Records for the task:
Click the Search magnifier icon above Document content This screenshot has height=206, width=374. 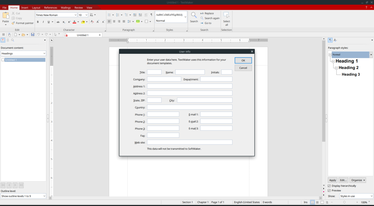coord(12,40)
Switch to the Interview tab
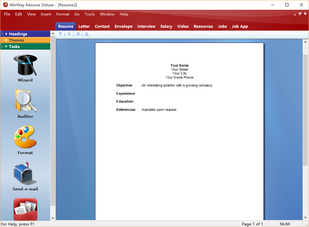This screenshot has width=309, height=227. (x=146, y=27)
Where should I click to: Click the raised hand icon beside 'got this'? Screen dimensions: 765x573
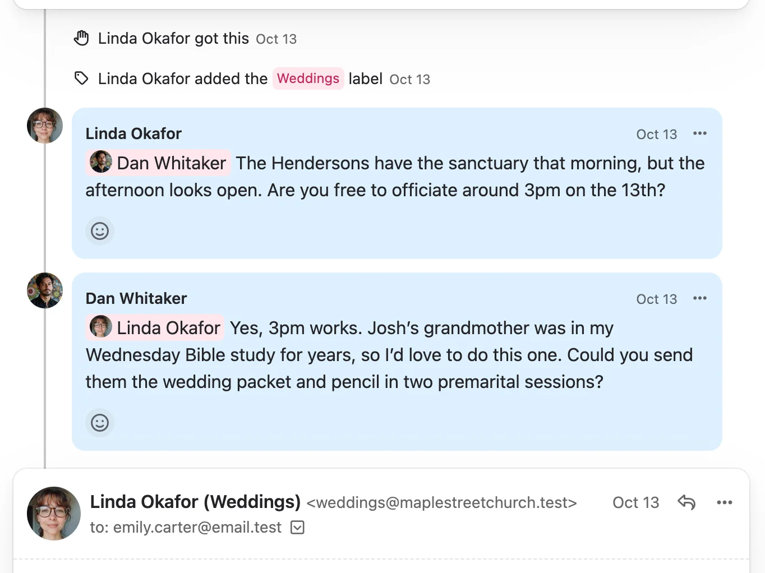[81, 38]
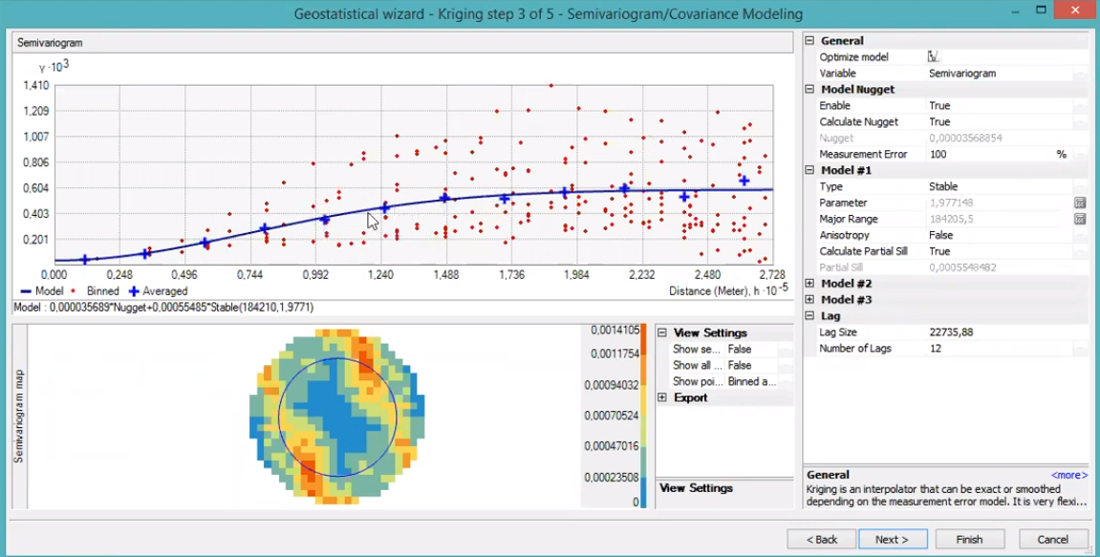Screen dimensions: 1100x557
Task: Click the orange top of color scale
Action: [643, 334]
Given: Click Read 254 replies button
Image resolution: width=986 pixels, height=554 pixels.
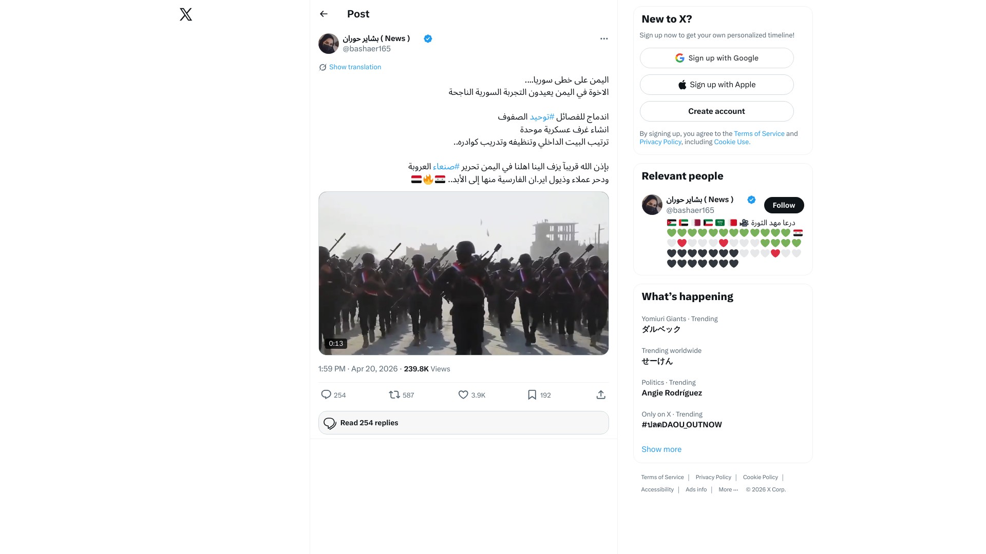Looking at the screenshot, I should [x=463, y=423].
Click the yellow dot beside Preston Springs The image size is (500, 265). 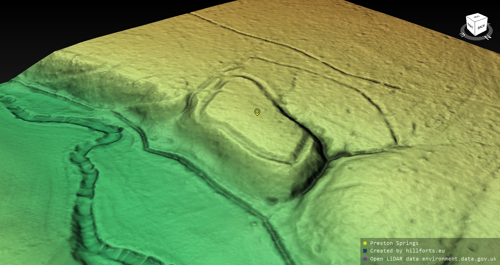365,243
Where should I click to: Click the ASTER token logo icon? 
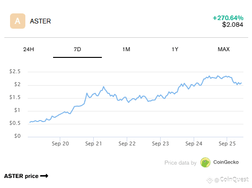(18, 21)
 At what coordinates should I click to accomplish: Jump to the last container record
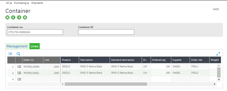click(25, 17)
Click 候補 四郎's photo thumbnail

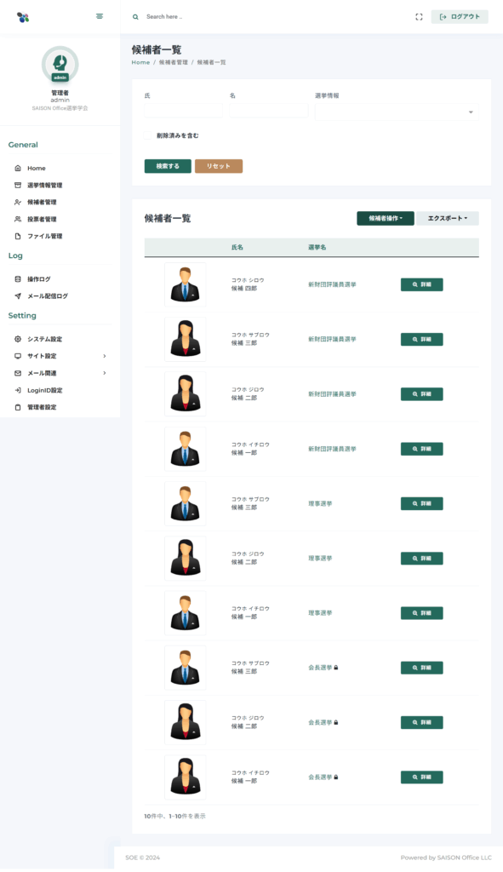(185, 284)
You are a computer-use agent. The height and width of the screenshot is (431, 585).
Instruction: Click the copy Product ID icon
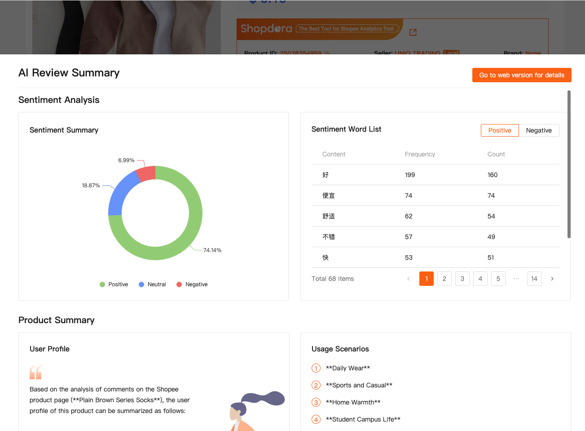point(327,53)
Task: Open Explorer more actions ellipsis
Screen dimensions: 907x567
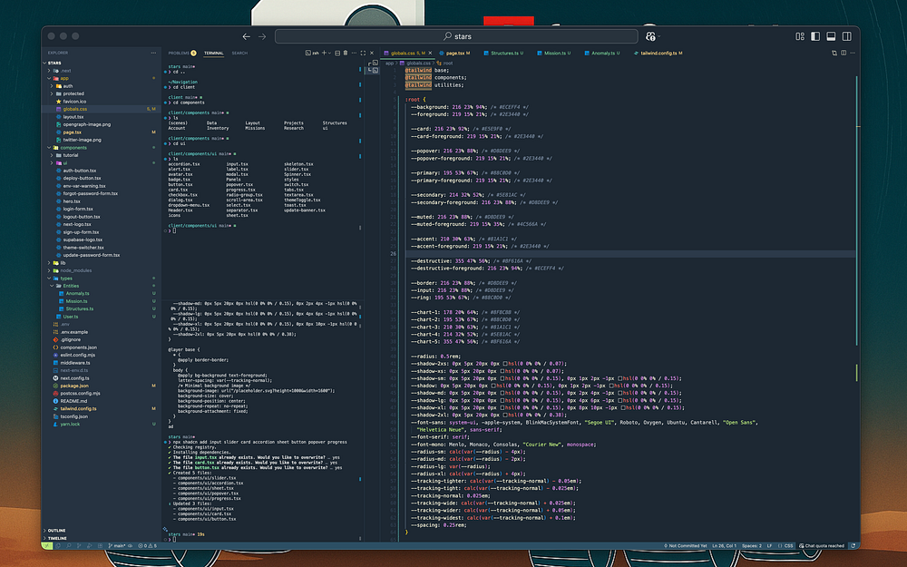Action: 153,53
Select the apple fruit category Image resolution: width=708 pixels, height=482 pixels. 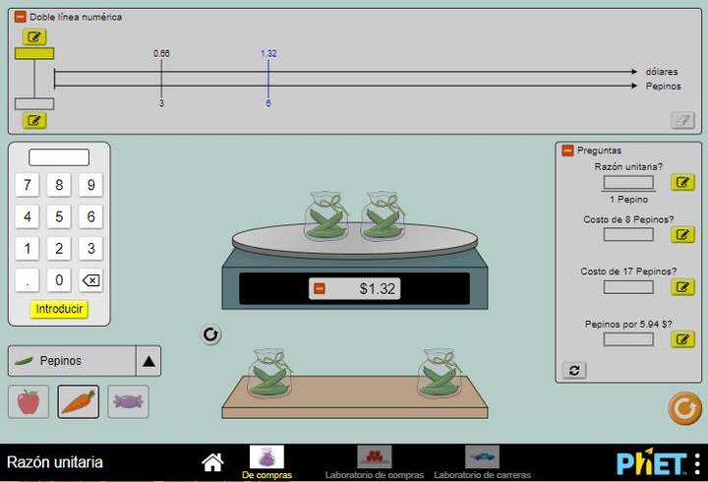29,401
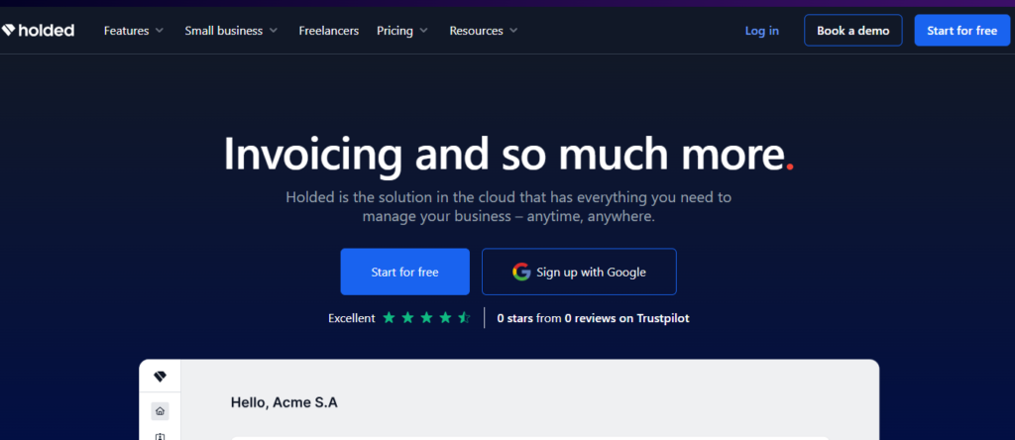Click the home icon in preview sidebar
1015x440 pixels.
point(160,410)
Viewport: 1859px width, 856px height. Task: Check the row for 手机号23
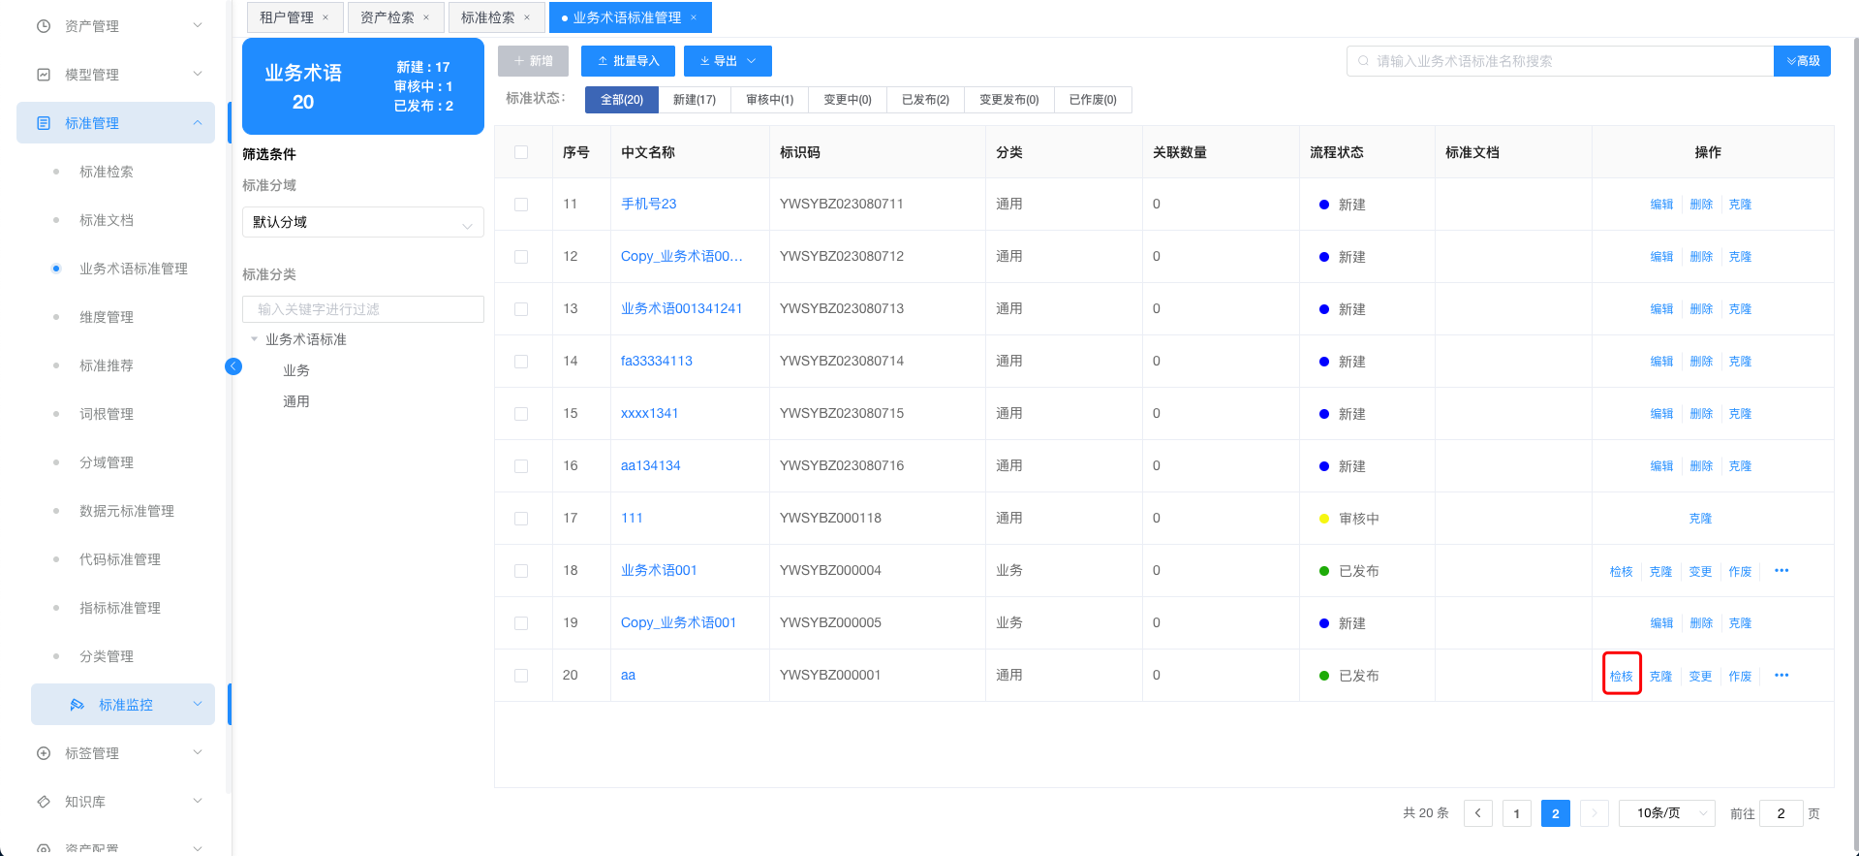tap(521, 205)
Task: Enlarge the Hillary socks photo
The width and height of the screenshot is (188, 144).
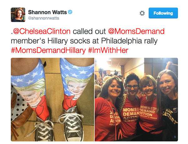Action: click(53, 99)
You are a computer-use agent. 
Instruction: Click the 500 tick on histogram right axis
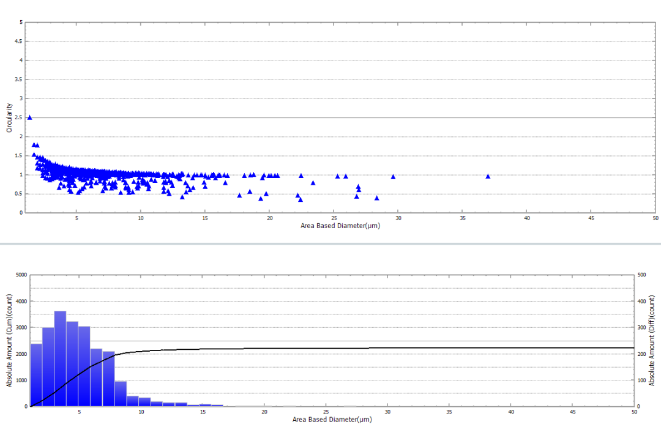tap(642, 275)
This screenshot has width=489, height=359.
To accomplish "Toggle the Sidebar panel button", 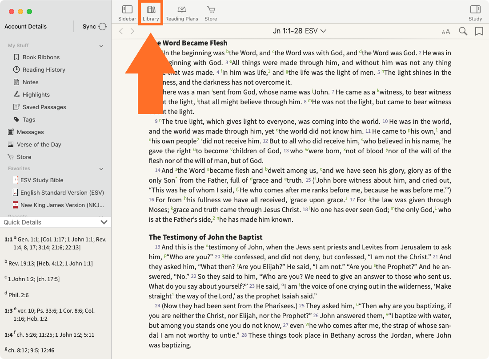I will pyautogui.click(x=127, y=12).
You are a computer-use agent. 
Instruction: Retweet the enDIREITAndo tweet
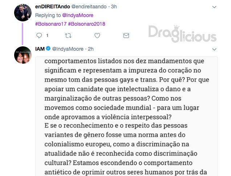pyautogui.click(x=68, y=35)
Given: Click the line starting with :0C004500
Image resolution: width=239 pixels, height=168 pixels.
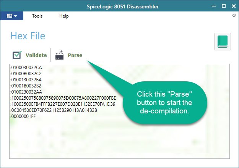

Your instructions: Only a number is expected: the count of lines in the data that contain the word "Given".

Finished task: 2